Task to complete: Copy the records word for word, from the line containing "Click the Outros legend entry" through the end of the records. Leave the pictures out.

[Start of Input material]

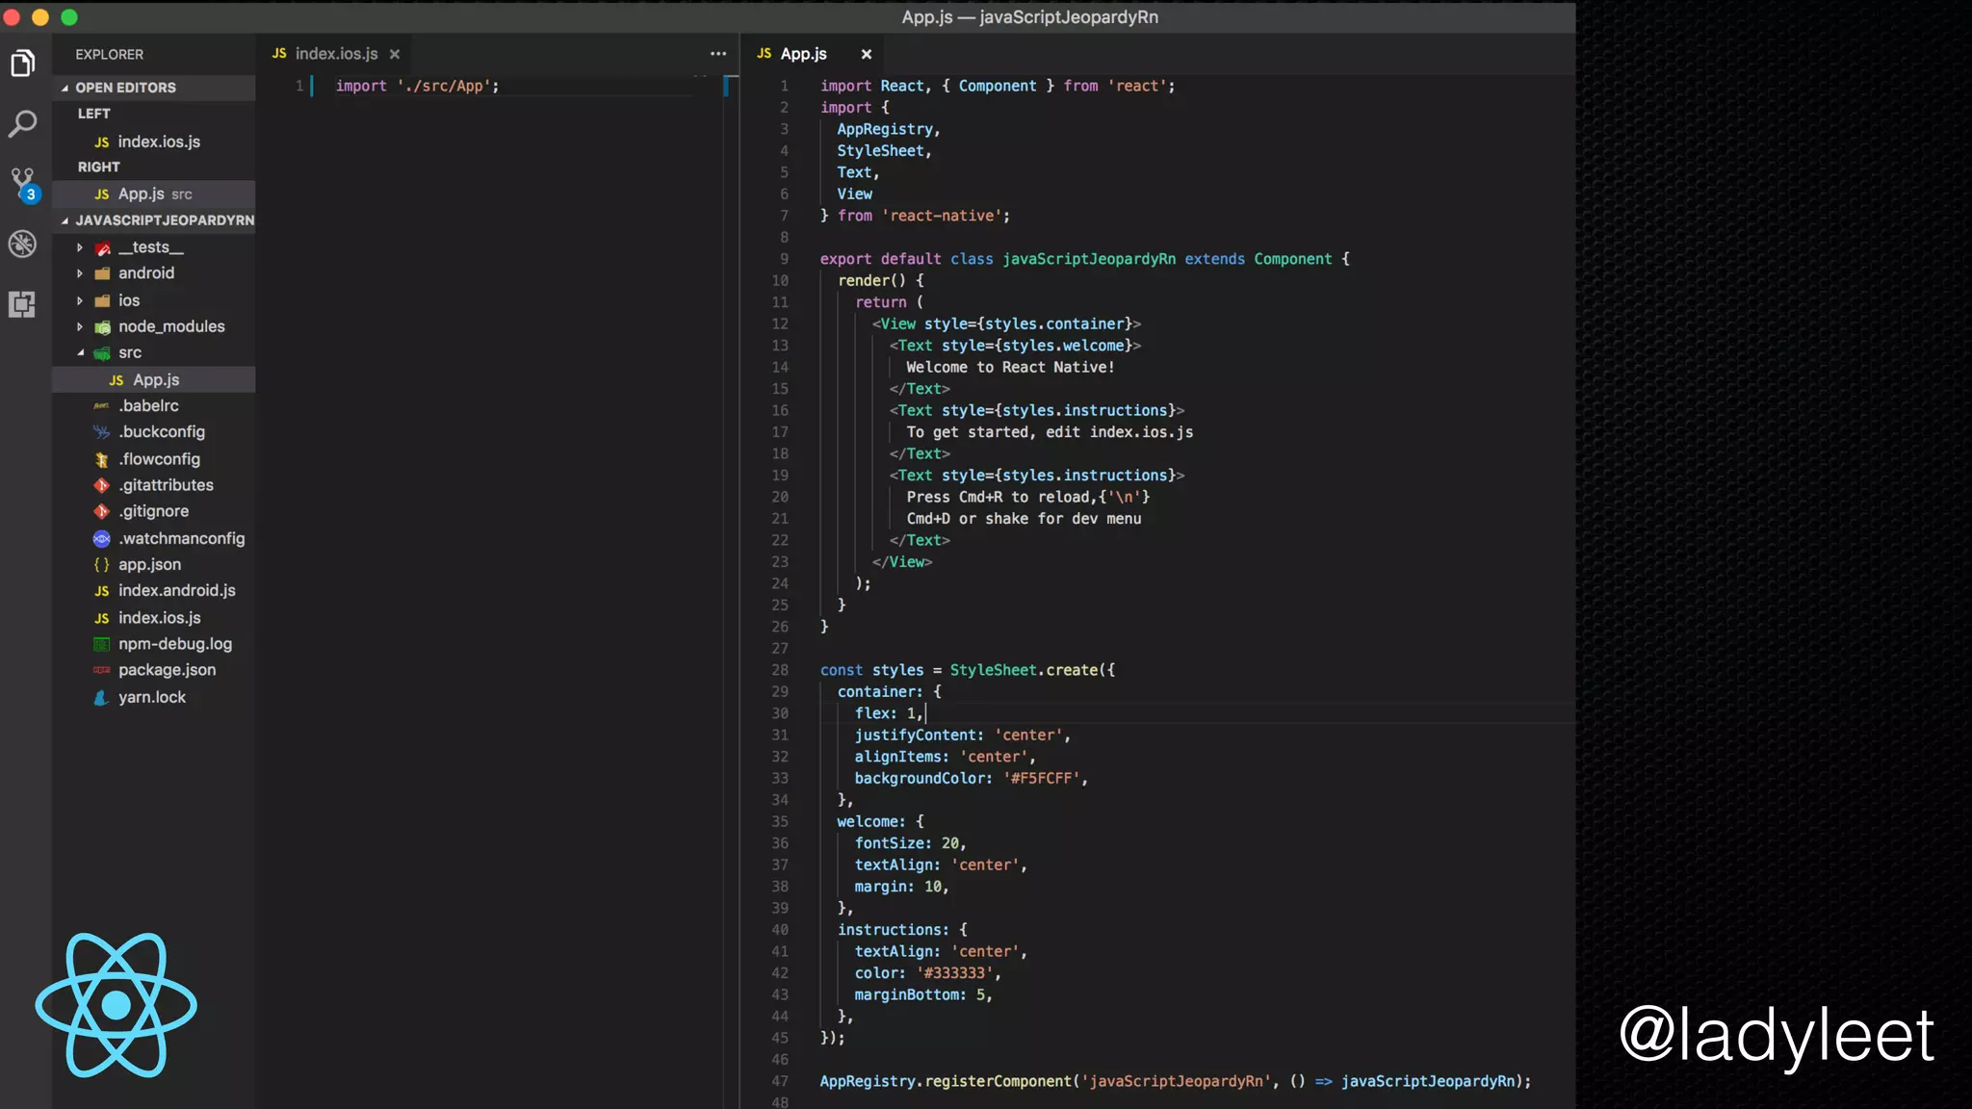
Task: Switch to the index.ios.js tab
Action: coord(335,54)
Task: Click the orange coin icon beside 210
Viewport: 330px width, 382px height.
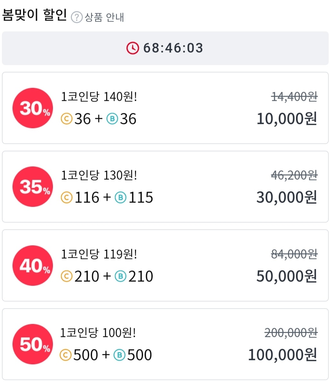Action: [66, 276]
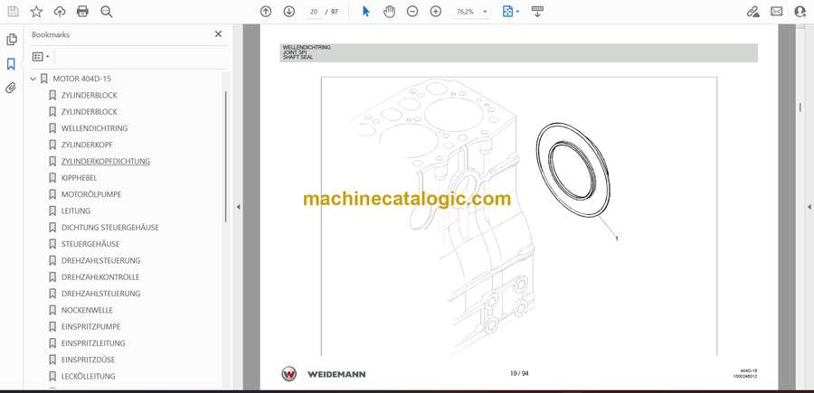This screenshot has height=393, width=814.
Task: Open the ZYLINDERKOPFDICHTUNG bookmark
Action: [105, 162]
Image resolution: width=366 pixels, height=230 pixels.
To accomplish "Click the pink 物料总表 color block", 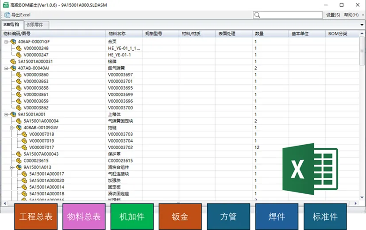I will coord(84,217).
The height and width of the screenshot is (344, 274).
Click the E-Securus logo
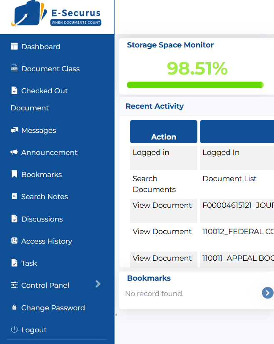(57, 17)
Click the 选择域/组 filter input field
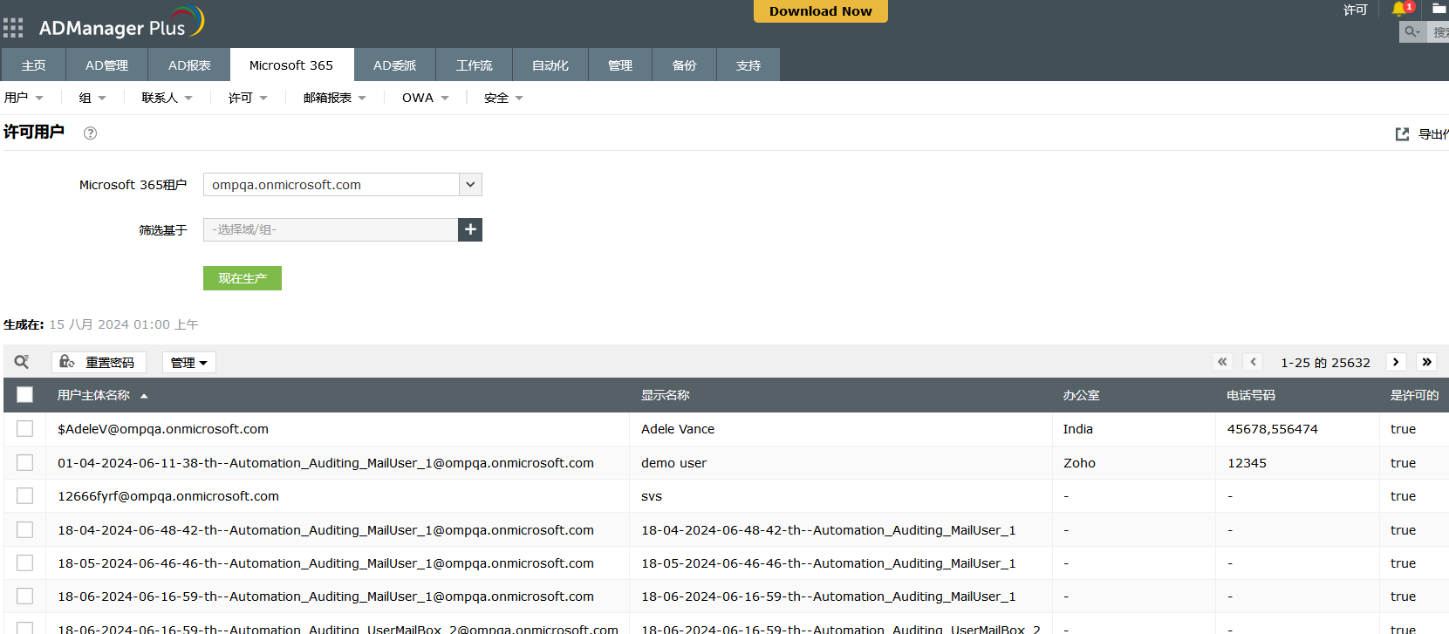 (331, 229)
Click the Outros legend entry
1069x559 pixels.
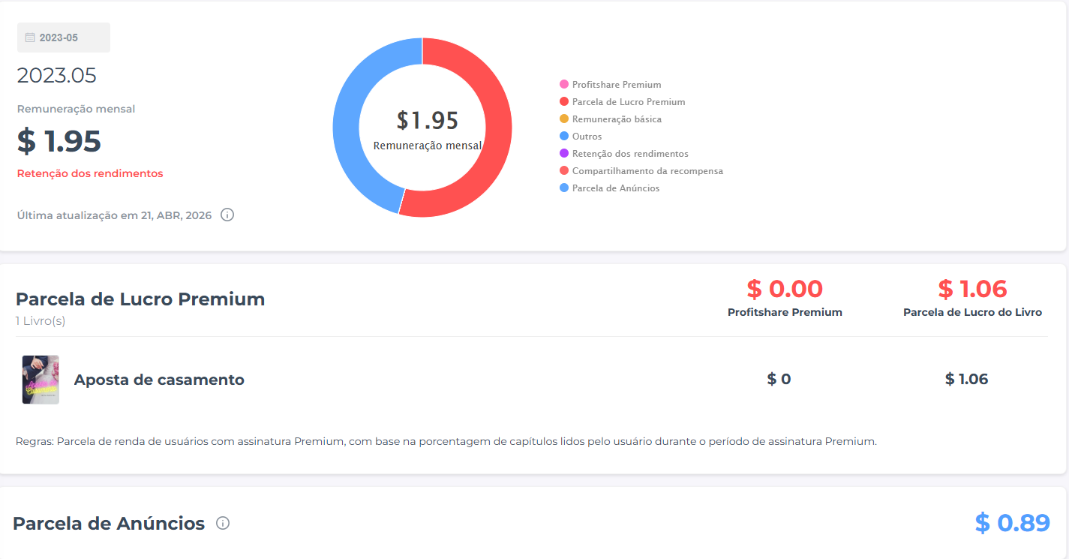(x=586, y=137)
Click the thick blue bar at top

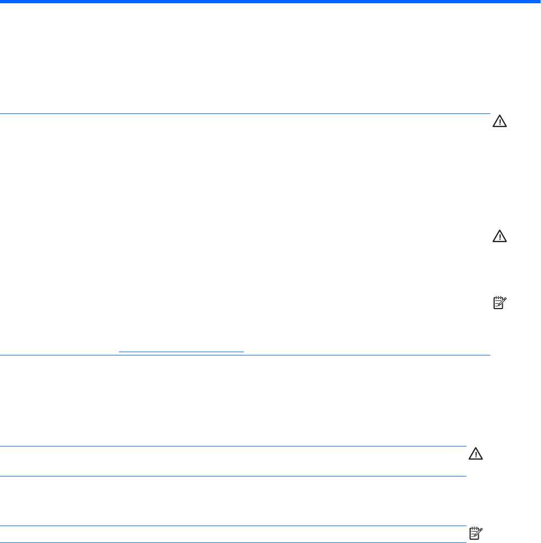click(271, 2)
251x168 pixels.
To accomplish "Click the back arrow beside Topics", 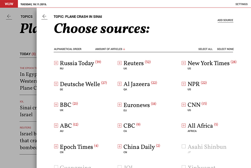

[End of Input material]

Exercise response:
Click the Outros legend entry
1069x559 pixels.
(x=586, y=137)
Click the thick blue bar at top

click(271, 2)
251x168 pixels.
To accomplish "Click the back arrow beside Topics", 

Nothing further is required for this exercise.